For one, they will not want the Amar-Akbar-Anthony troika to be separated from parents and each other. In the film, that forms the crux of the story.

They also won’t want Ganga and Satpuda to go through any of the travails that the parents of the original threesome went through. The parents of the three heroes, played by character actors Pran and Nirupa Roy, had to battle a host of fearsome problems ranging from being chased by goons, losing eyesight, getting separated from their kids, being mistaken for dead and so on.

Of course, fans will definitely want a bevy of beauties — Parveen Babi, Neetu Singh and Shabana Azmi played girlfriends to the original stars — to court the cubs.

For now, the cubs, who had weighed between 150gm and 200gm at birth, are drawing countless oohs and aahs by weighing around 3kg each.

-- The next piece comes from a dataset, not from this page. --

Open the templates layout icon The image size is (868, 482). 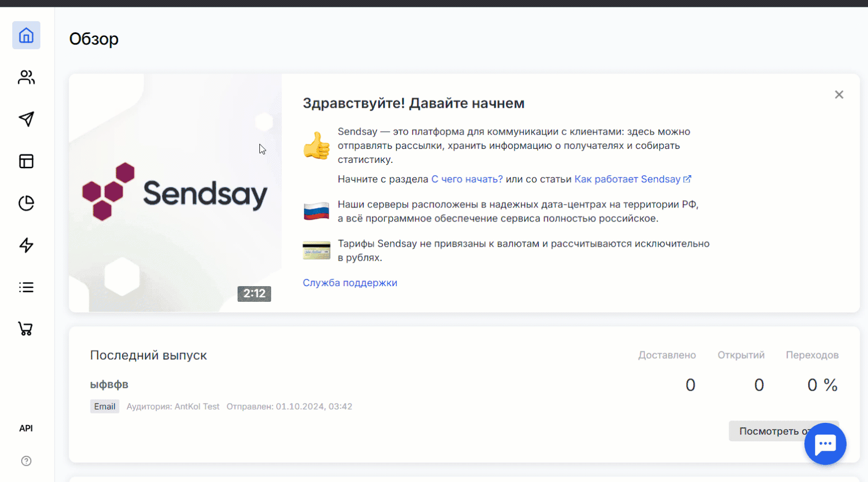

Barring multivitamin and calcium doses, they are also dependent completely on mother’s milk. And the regally elegant Ganga, who with consort Satpuda came from Maitribagh zoo, Bhilai, in an animal exchange programme in January third week, has proved to be a doting — and competent — mother.

Breastfeeding Ganga goes out for a morning stroll and takes a beauty bath in a city where the weather has just dipped below 45°C. She takes 12kg of boiled meat and chicken, as well as glucose, pills of multivitamins, calcium, iron and sufficient water.

“She needs nutrition as she will feed her cubs for next eight weeks,” said Dr Gautam Chakravarty, the zoo head.

He added that coolers and fans had been fitted in the cage and cub enclosure.

When mom Ganga spends her morning me-time, the cubs are picked up by caretakers, washed in antiseptic water, brushed and fed calcium and multivitamin pills.

The cage and cub enclosures are washed with turmeric water (a natural antiseptic) and turmeric powder is sprinkled before Ganga and her boys make themselves at home. With water coolers and fans, the enclosure is inviting, never mind the heat outside.

It took more than 10 days for the cubs to open their eyes.

“They are doing well as Ganga feeds them properly and we take utmost care, too. They gain 40 to 50 grams per day. We weigh the cubs after a gap of five to six days,” he said.

What does Satpuda do?

Well, he is a little sidelined right now. Ganga feeds, licks and plays with the cubs. Satpuda watches them from a distance, bemused. For now, mum’s the word.